CakeML: A Verified Implementation of ML


CakeML is a functional programming language with a proven-correct compiler and runtime system.

CakeML is based on a substantial subset of Standard ML. Its semantics is specified in higher-order logic. The compiler algorithm, also specified in higher-order logic, has been proven to transform CakeML programs to semantically equivalent machine code. The compiler implementation is a CakeML program that has been verified by a bootstrap method that executes the compiler specification on the compiler implementation to create a proven-correct compiler binary. The correctness proofs use validated ISA models for machine code. A verified binary of the CakeML read-eval-print loop is available for x86-64; binaries for ARM, MIPS, and RISC-V are anticipated.

A long-term goal is to make proof assistants into trustworthy and practical program development and implementation platforms. The CakeML compiler verification is an example of proof-assistant-based development; specifically, of proven-correct synthesis of machine code from higher-order logic specifications. The verified compiler is both a standalone tool and a component in the logic-to-binary synthesis toolchain.

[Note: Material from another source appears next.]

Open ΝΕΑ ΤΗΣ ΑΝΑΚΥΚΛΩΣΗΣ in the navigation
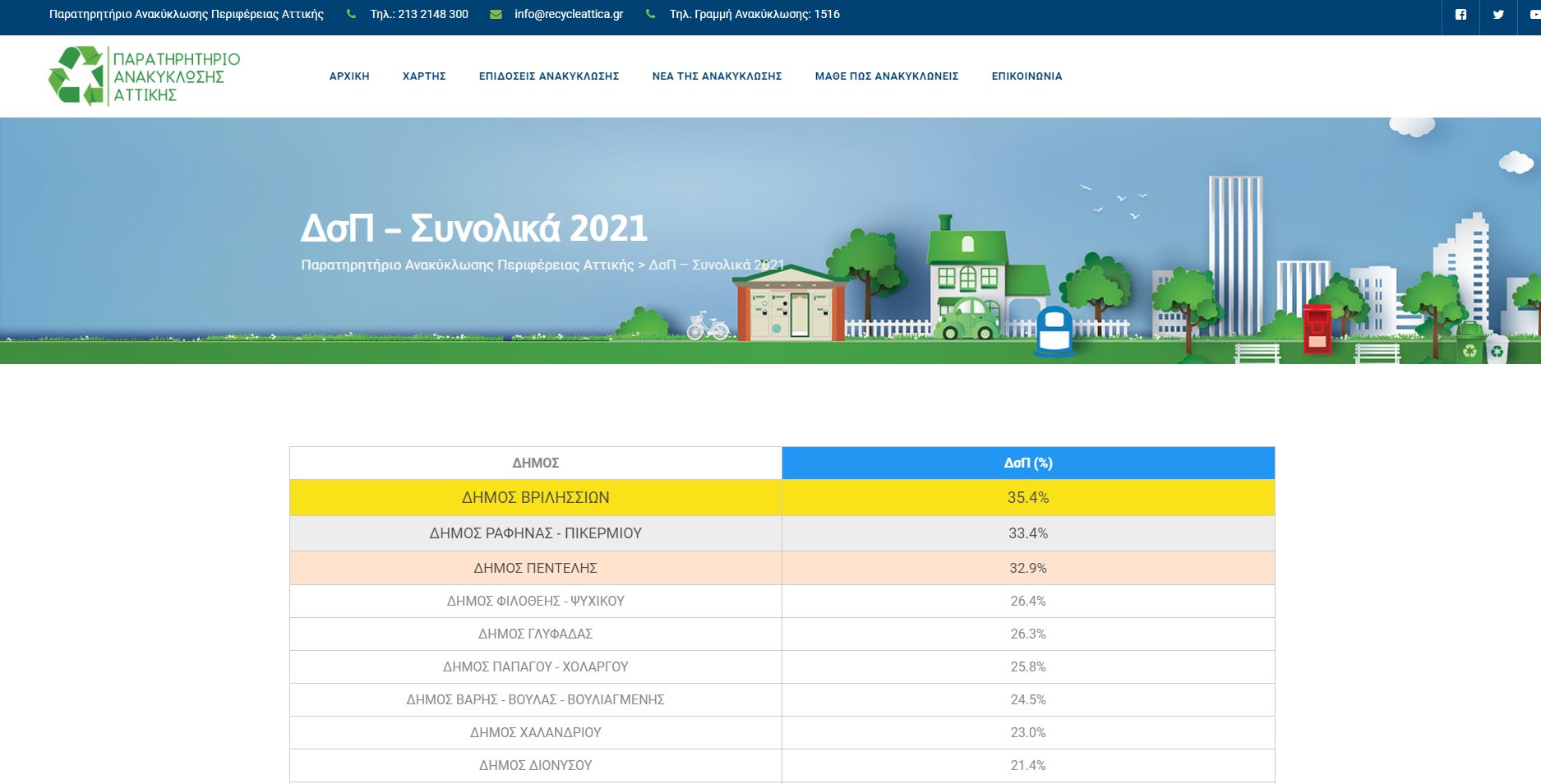Image resolution: width=1541 pixels, height=784 pixels. tap(717, 76)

CakeML is free software. So far it is the result of about ten person years of work by an international team of six core developers spread across three continents. The beta version of CakeML is undergoing evaluation by a US-based industrial collaborator. More project participants and evaluators are sought.

This website provides further details of the CakeML project, links to papers, courseware, auxiliary tools and suggestions for masters and doctoral level projects.


  • Ramana Kumar received the John C. Reynolds Doctoral Dissertation Award 2017 for his PhD thesis on Self-compilation and Self-verification.

  • There will be CakeML tutorials at PLDI'17 (full-day tutorial) and ICFP'17 (half-day tutorial). These tutorials will let participants try out the tools of the CakeML ecosystem and use them to produce end-to-end verified binaries. The tutorials are a good way to get involved in CakeML.
    CakeML ecosystem

  • We have released some previews of CakeML version 2.

  • There are two open PhD positions related to CakeML at Chalmers University of Technology, Sweden. Application deadline: 25 April 2017

  • ESOP'17 has accepted our paper (preprint) on verified characteristic formulae (CF) for CakeML.

  • CPP'17 has accepted our paper (preprint) on the target-specific aspects of compiling and assembling CakeML to real machine code.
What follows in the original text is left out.